Operating income for the segment was $4.1 million in the third quarter, up from $1.3 million in the same period a year ago; and the increase was primarily due to increased gas gathering revenues related to the Fayetteville Shale Play. Our natural gas distribution business realized a seasonal operating loss of $3.5 million in the third quarter compared to a loss of $4.5 million during the same period last year.
At September 30, we had total indebtedness of approximately $732 million, which included $594 million borrowed on our revolving credit facility, resulting in a capital structure of 31% debt and 69% equity. On October 12, we amended our unsecured revolving credit facility and increased the borrowing capacity to $1 billion. This amount can be increased to $1.25 billion at any time upon our agreement with our existing banks or additional lenders.
We plan to fund the remainder of our 2007 capital program with cash flow and debt borrowings and expect our long-term-debt-to-total-capitalization ratio to be approximately 36% at year-end. That concludes my comments, and I will turn back to the operators who will explain the procedure for asking questions.
Operator
Thank you, sir. [Operator Instructions] And we will go first to Jeff Hayden at Pritchard Capital Partners.
Jeff Hayden - Analyst
Hey, guys. Congratulations on the great quarter.
Richard F. Lane - Executive Vice President
Thank you.
Jeff Hayden - Analyst
Real quick, just looking at some of those tests you guys put up in White County on the Sharkey pilot. I think before this, the biggest well that you guys have had out in White County was on the full pilot; I think that was the Reaper 112. Can you give us some sense of the distance between that and some of these wells on the Sharkey pilot, and then how many rigs you guys have running in White County right now?
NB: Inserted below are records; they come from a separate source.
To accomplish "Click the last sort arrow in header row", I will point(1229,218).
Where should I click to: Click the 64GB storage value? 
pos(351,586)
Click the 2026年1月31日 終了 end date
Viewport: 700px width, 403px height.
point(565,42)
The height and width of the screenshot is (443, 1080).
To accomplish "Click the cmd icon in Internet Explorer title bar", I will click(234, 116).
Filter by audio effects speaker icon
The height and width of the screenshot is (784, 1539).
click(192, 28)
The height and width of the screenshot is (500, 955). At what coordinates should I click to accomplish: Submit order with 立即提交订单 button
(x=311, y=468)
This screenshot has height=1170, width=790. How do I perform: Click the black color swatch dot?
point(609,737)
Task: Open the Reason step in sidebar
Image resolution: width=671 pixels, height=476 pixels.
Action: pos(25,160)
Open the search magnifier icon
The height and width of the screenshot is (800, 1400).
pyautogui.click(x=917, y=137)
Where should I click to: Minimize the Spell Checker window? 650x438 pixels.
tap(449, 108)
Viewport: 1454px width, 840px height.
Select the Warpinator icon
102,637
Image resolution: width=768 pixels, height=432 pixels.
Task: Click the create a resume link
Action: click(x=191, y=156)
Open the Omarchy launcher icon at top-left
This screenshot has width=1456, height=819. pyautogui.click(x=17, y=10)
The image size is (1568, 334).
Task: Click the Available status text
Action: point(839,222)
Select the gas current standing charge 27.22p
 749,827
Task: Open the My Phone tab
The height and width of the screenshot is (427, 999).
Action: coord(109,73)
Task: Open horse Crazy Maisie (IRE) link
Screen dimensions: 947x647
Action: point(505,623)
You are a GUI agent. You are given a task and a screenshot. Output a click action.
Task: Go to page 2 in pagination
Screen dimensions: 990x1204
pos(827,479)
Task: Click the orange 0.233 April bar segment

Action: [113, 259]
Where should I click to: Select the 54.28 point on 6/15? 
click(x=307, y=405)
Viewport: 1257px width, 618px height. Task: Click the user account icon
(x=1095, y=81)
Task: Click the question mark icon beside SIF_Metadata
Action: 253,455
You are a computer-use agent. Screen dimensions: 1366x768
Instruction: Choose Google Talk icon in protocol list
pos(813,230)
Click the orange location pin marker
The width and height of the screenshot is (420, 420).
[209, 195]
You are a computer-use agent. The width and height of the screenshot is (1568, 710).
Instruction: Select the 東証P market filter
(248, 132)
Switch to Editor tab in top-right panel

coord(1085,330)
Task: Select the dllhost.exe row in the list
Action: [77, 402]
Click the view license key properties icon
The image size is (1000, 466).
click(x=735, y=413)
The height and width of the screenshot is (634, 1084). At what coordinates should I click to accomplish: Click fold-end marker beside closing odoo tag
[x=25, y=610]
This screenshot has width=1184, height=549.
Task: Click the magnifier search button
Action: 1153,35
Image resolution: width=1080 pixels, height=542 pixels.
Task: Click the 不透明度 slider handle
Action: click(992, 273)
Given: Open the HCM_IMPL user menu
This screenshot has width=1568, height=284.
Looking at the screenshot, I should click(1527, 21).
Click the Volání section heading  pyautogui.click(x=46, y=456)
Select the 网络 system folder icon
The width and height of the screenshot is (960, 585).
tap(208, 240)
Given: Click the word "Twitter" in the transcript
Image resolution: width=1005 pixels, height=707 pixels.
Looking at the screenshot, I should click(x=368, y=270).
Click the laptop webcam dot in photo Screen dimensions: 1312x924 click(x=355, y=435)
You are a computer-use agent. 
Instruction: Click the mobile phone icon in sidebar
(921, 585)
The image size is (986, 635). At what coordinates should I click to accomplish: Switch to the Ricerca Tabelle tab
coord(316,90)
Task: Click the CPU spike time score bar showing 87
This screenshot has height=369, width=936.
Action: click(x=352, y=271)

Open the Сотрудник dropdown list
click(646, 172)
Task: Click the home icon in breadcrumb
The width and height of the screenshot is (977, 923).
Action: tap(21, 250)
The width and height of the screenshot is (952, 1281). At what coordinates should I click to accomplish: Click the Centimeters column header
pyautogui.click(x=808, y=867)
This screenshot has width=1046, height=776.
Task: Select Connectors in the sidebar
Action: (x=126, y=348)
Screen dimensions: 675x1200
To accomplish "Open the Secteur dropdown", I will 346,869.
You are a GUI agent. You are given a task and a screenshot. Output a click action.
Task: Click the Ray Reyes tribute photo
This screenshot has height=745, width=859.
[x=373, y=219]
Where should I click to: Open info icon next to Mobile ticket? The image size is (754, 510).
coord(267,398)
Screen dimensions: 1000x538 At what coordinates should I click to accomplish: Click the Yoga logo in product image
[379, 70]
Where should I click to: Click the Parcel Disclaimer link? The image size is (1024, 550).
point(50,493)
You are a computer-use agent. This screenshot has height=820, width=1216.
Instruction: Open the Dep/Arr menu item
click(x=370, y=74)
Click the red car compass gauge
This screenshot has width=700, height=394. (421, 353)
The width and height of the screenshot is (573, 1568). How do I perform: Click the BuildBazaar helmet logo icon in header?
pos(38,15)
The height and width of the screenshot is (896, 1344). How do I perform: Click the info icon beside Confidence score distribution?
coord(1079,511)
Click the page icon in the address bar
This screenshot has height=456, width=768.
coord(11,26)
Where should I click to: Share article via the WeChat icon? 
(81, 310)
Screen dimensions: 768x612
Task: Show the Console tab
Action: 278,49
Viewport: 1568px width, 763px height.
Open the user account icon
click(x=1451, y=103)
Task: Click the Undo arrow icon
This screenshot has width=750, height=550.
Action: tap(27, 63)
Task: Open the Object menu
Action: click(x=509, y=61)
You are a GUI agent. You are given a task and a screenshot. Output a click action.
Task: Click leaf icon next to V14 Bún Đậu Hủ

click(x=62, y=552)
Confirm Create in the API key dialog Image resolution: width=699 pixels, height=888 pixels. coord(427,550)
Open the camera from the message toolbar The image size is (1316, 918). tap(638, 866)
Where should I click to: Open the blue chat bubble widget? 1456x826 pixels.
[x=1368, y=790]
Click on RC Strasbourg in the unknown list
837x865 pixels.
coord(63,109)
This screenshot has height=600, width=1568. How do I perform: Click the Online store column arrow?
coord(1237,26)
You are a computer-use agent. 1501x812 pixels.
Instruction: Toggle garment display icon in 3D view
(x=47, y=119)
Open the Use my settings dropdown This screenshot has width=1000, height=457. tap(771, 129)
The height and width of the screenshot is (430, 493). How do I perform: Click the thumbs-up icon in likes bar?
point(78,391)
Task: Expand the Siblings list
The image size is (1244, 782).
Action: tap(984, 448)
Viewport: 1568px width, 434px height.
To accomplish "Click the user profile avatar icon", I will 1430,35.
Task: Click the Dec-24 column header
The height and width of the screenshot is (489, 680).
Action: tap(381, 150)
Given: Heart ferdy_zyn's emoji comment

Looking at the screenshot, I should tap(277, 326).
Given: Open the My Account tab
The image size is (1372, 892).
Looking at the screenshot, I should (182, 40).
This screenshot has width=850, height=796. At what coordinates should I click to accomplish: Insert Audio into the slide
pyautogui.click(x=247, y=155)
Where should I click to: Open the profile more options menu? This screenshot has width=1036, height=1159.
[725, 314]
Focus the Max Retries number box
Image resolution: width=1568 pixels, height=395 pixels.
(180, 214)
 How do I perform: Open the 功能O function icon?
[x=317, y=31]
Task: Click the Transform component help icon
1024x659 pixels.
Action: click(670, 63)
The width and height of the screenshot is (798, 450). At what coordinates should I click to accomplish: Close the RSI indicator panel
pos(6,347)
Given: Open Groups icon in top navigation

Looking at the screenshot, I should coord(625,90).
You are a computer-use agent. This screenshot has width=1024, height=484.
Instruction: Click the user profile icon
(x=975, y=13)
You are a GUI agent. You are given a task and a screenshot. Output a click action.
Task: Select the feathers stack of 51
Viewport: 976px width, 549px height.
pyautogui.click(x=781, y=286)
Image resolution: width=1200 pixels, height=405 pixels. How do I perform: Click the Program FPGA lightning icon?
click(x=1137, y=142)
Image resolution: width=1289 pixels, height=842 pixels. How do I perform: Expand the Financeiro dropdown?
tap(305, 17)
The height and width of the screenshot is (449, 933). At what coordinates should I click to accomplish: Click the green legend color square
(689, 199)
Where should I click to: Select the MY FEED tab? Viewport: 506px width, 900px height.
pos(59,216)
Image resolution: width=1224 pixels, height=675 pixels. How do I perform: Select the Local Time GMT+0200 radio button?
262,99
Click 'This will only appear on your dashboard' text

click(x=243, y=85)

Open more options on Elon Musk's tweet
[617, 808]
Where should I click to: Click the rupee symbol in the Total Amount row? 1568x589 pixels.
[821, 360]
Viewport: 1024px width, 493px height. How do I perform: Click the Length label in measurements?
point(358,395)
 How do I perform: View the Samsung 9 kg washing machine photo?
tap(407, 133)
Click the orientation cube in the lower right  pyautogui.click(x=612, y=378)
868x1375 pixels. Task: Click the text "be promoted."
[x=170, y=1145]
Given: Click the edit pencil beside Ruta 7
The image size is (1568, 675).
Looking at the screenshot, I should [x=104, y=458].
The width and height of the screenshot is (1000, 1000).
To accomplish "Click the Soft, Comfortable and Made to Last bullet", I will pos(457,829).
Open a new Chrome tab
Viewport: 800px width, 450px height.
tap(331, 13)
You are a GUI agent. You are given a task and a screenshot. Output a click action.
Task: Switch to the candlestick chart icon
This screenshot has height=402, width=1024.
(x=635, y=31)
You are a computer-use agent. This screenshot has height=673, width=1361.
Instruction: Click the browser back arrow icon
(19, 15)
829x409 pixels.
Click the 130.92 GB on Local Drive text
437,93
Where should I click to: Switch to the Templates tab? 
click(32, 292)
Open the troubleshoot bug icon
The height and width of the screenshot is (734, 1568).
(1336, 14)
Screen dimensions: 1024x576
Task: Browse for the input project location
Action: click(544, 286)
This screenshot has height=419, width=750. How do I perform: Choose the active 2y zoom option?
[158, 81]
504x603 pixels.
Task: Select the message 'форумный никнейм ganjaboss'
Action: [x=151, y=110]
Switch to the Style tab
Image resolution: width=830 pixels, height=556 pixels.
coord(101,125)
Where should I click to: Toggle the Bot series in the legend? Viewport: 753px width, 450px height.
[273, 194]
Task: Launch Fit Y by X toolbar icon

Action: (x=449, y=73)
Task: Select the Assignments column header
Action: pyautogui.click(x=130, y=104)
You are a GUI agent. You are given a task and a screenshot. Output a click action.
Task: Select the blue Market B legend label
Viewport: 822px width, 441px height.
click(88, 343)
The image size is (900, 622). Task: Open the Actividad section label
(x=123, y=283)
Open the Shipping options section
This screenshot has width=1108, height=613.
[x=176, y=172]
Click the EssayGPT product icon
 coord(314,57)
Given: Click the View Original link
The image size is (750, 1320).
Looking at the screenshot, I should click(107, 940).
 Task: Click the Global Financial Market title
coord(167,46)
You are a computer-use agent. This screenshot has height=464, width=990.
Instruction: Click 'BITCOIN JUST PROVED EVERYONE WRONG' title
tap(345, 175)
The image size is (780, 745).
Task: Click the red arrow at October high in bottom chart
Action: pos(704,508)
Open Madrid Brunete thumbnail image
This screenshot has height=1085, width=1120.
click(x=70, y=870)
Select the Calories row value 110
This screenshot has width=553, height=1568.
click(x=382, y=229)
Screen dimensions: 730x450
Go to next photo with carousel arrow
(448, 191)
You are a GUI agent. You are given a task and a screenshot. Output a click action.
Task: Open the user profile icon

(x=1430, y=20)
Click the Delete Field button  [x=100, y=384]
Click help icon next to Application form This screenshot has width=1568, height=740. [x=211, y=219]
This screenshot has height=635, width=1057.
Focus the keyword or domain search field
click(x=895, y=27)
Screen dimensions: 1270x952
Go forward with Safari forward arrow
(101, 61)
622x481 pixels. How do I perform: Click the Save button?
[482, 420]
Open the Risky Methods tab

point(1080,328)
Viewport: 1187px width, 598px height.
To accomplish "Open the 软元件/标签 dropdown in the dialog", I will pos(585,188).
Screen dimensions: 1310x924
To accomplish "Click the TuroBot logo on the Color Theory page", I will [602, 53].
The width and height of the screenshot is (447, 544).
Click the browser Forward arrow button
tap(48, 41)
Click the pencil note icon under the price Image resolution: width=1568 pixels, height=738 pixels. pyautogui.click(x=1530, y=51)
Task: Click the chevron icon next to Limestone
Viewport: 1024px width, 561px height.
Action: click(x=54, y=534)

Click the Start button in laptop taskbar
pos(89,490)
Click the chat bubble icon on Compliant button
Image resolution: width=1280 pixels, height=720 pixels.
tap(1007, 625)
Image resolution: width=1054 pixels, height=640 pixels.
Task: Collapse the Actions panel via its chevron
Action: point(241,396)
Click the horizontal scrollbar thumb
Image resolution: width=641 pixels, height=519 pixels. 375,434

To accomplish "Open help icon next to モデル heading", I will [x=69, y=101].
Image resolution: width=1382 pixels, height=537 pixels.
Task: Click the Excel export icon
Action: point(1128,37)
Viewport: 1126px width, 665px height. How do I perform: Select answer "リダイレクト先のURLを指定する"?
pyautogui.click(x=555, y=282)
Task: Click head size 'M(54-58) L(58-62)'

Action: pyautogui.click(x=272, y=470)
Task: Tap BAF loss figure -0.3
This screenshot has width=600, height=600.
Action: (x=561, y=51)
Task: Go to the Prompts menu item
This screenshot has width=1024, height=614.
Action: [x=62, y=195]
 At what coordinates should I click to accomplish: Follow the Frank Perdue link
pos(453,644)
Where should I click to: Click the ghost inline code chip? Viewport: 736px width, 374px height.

Richard F. Lane - Executive Vice President
Well, I don't know the exact distance of that. It's not too far. I'd say it's probably five to ten miles north of the Reaper where these Sharkey wells that we've reported on. So basically they are both eastern most pilot areas, if you will, and the Sharkey wells would be a little bit north of that Reaper well. And I'm not sure of the exact rig count. I think we have two or three of our rigs active over in that eastern area right now.
Jeff Hayden - Analyst
Okay. Thanks a lot, guys.
Operator
And we'll go next to Robert Christiansen at Buckingham Research.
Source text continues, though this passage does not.